Among the lines below, list those containing the string "Given".

Saved entries
········

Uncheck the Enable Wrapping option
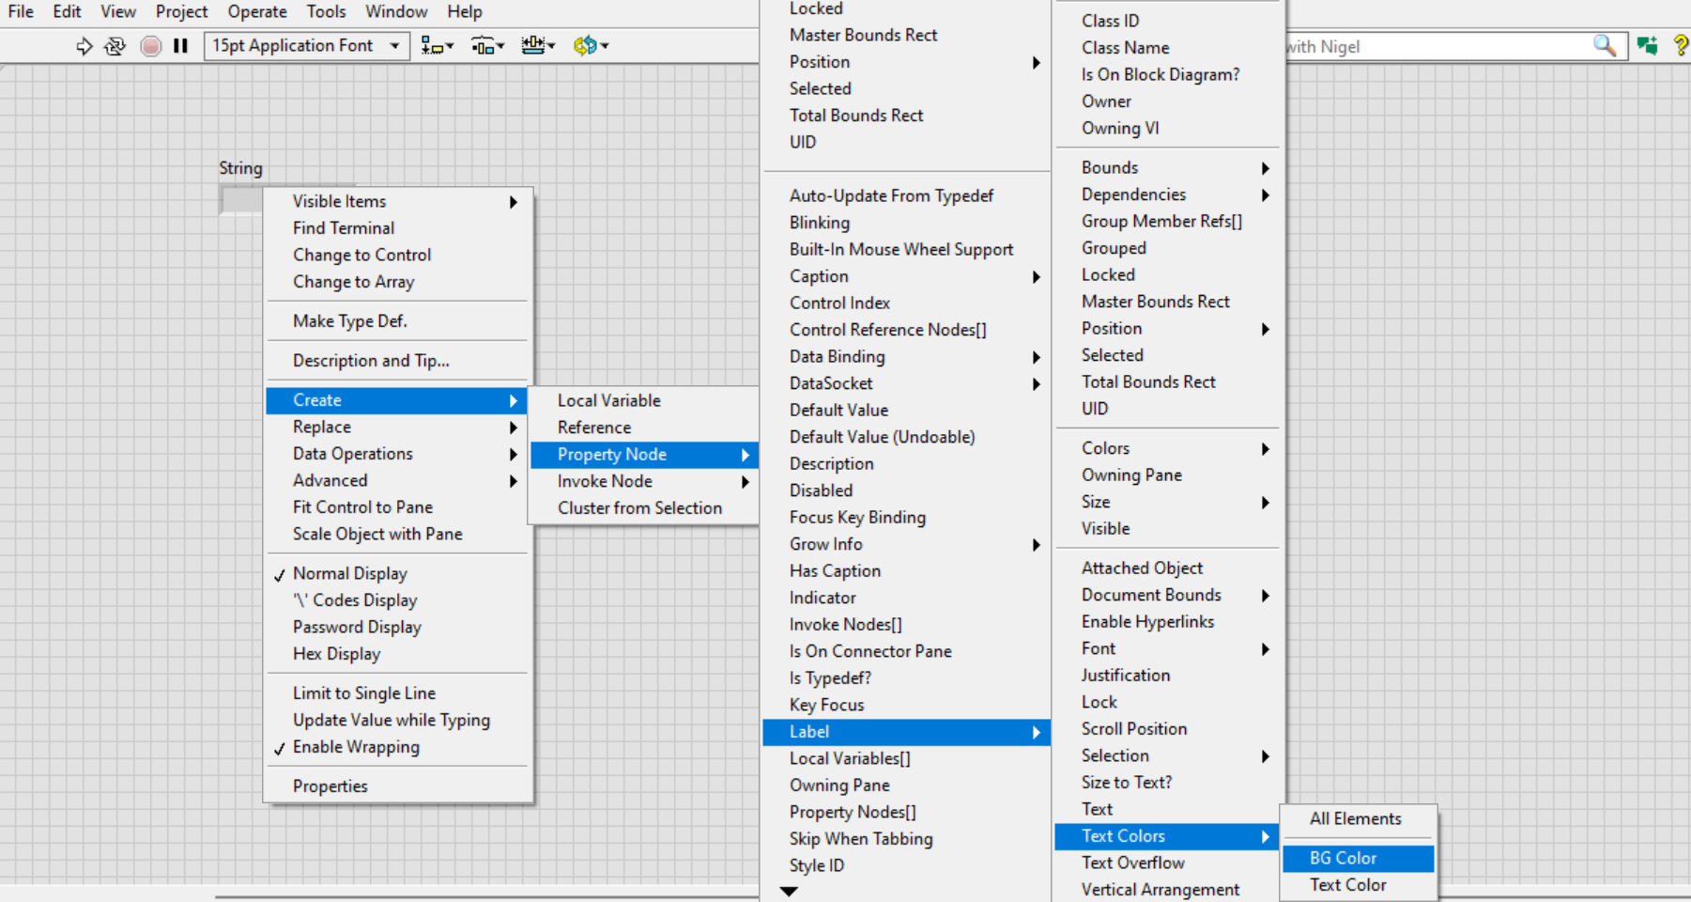Image resolution: width=1691 pixels, height=902 pixels. [356, 747]
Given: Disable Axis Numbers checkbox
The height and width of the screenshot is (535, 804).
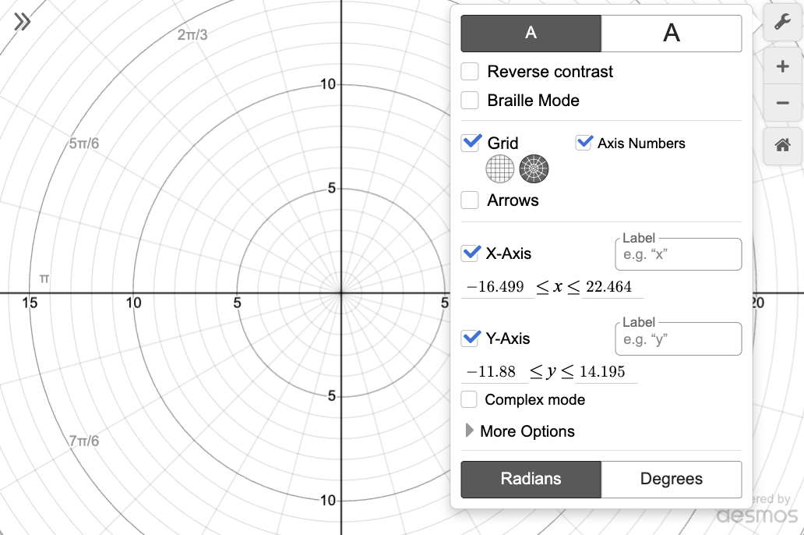Looking at the screenshot, I should tap(584, 142).
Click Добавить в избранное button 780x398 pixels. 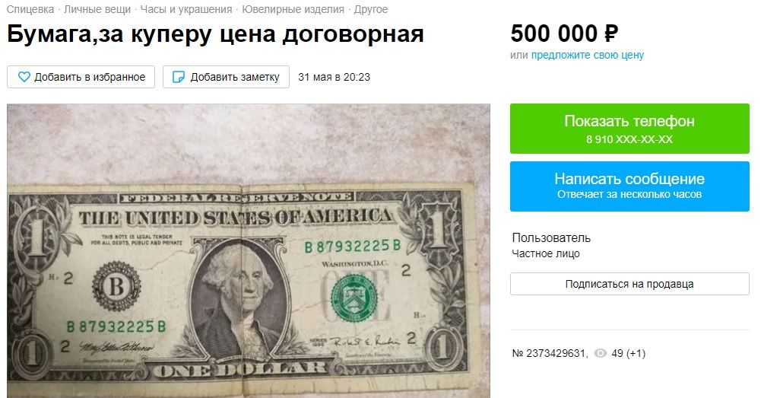81,77
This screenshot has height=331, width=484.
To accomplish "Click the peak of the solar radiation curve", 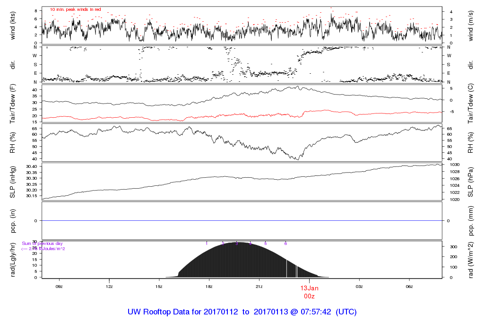I will click(x=239, y=243).
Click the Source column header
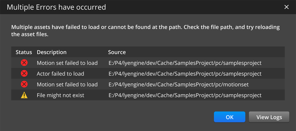 coord(117,52)
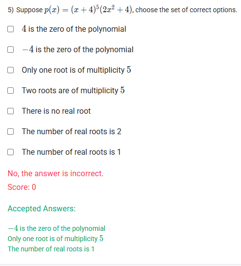Click accepted answer '−4 is the zero of the polynomial'

point(57,228)
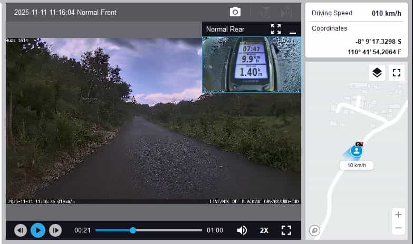Click the video seek bar handle
Image resolution: width=413 pixels, height=244 pixels.
[x=133, y=230]
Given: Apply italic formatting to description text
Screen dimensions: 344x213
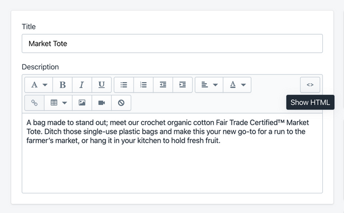Looking at the screenshot, I should pos(82,85).
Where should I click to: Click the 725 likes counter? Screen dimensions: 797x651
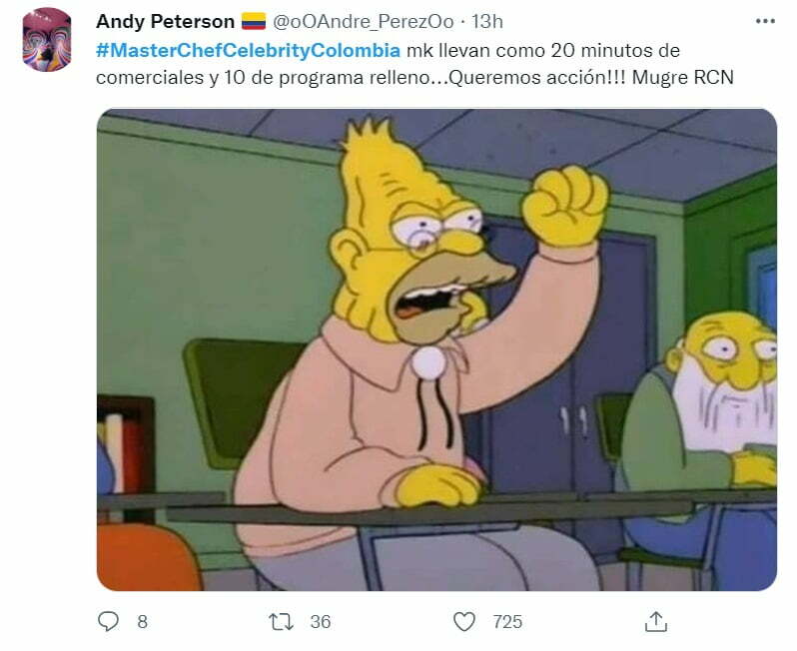(507, 621)
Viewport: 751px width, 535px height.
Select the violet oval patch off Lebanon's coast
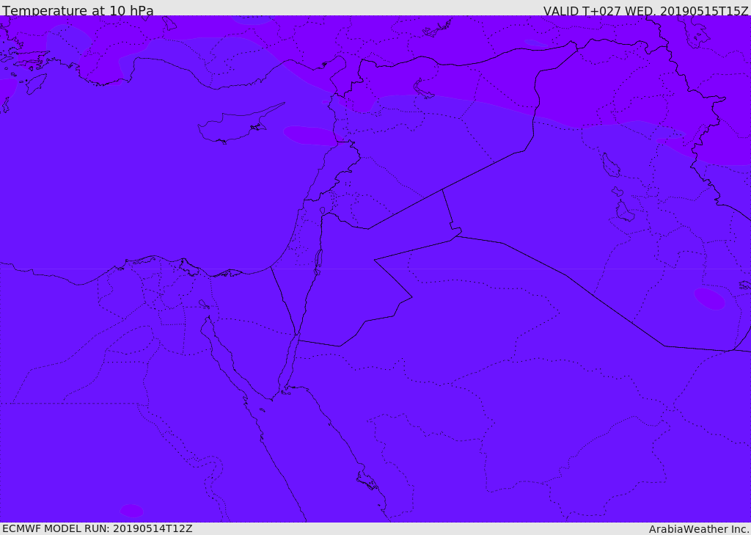coord(310,135)
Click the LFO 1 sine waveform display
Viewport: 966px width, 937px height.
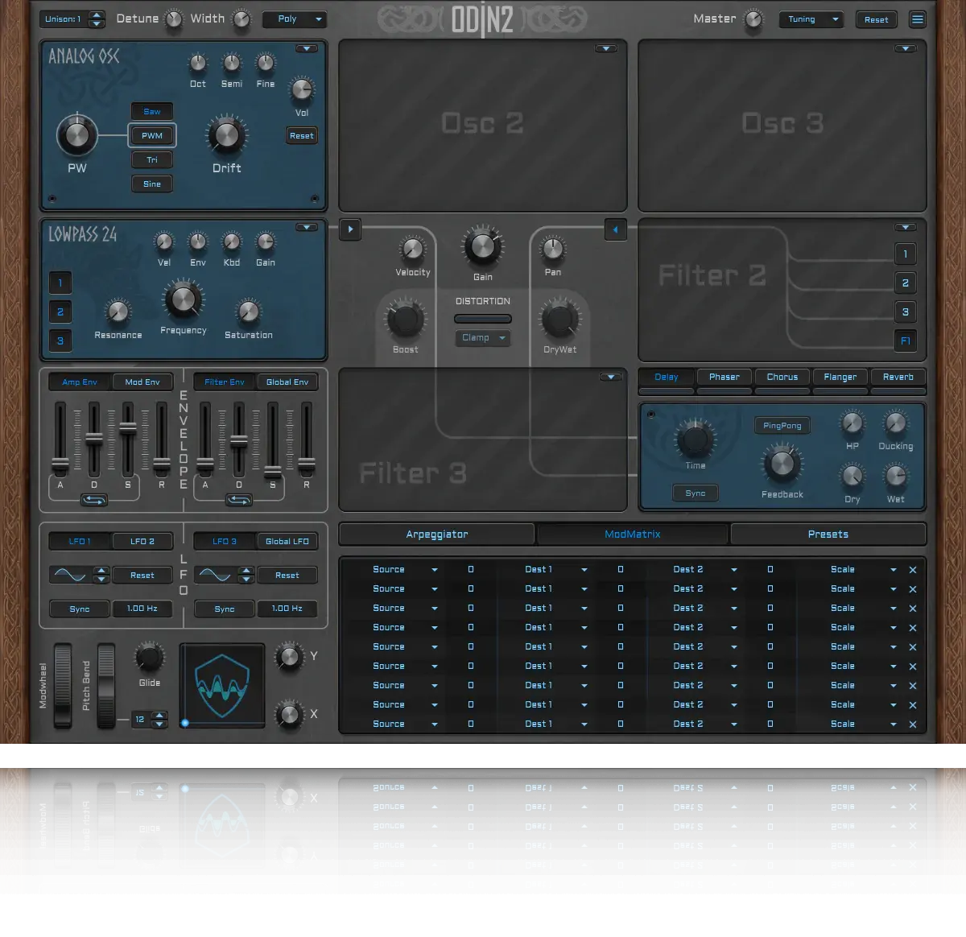(70, 575)
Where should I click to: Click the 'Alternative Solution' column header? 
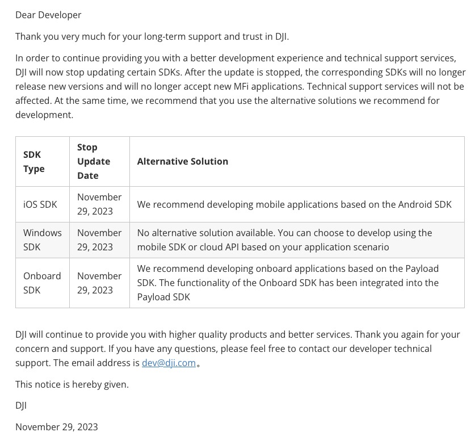tap(297, 161)

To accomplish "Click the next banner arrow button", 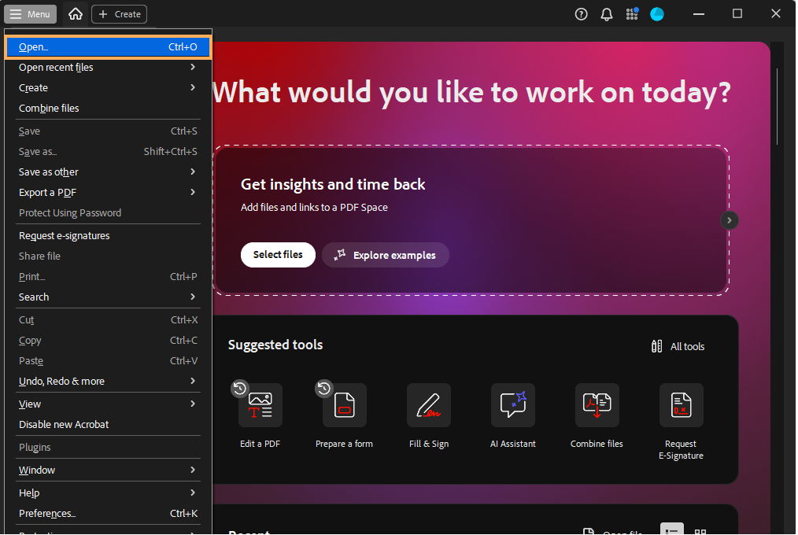I will 730,220.
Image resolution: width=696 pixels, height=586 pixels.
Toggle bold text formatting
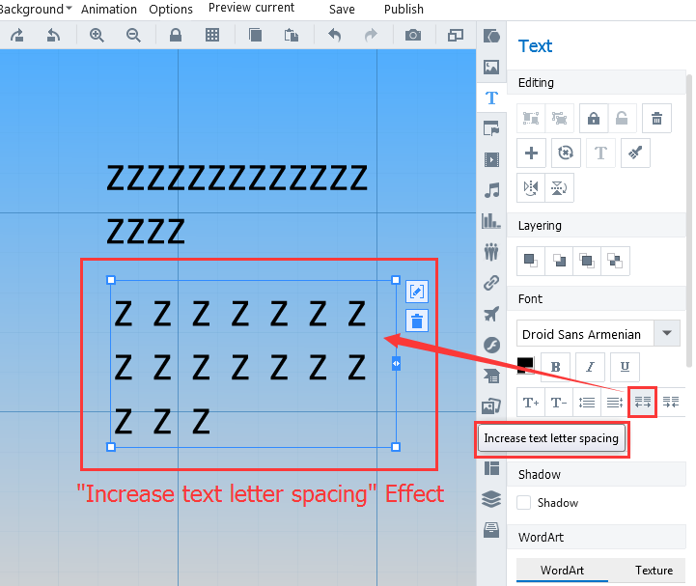click(556, 367)
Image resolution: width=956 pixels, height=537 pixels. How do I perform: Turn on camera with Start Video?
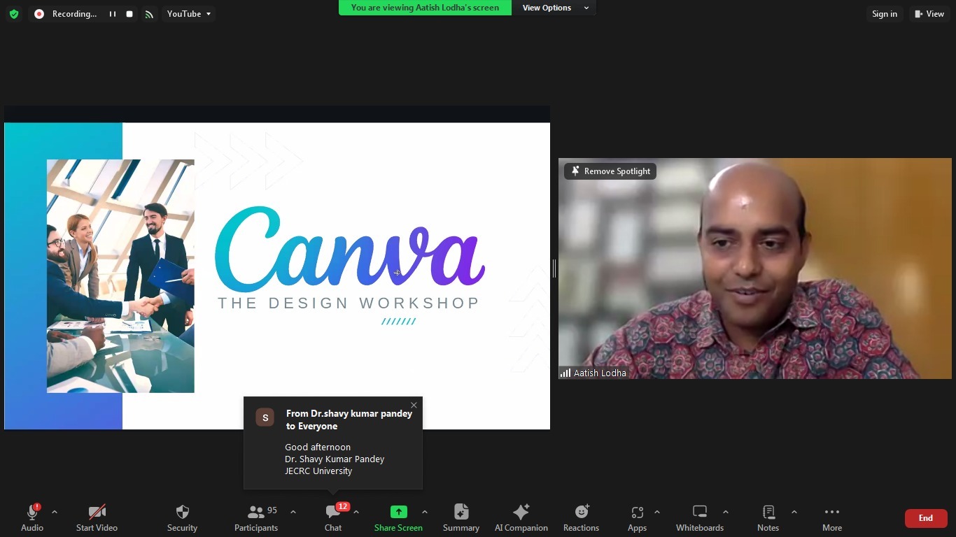pyautogui.click(x=97, y=517)
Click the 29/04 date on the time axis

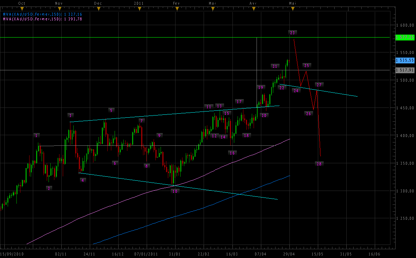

········

* Output:
Given: Disable Axis Numbers checkbox
Given: Apply italic formatting to description text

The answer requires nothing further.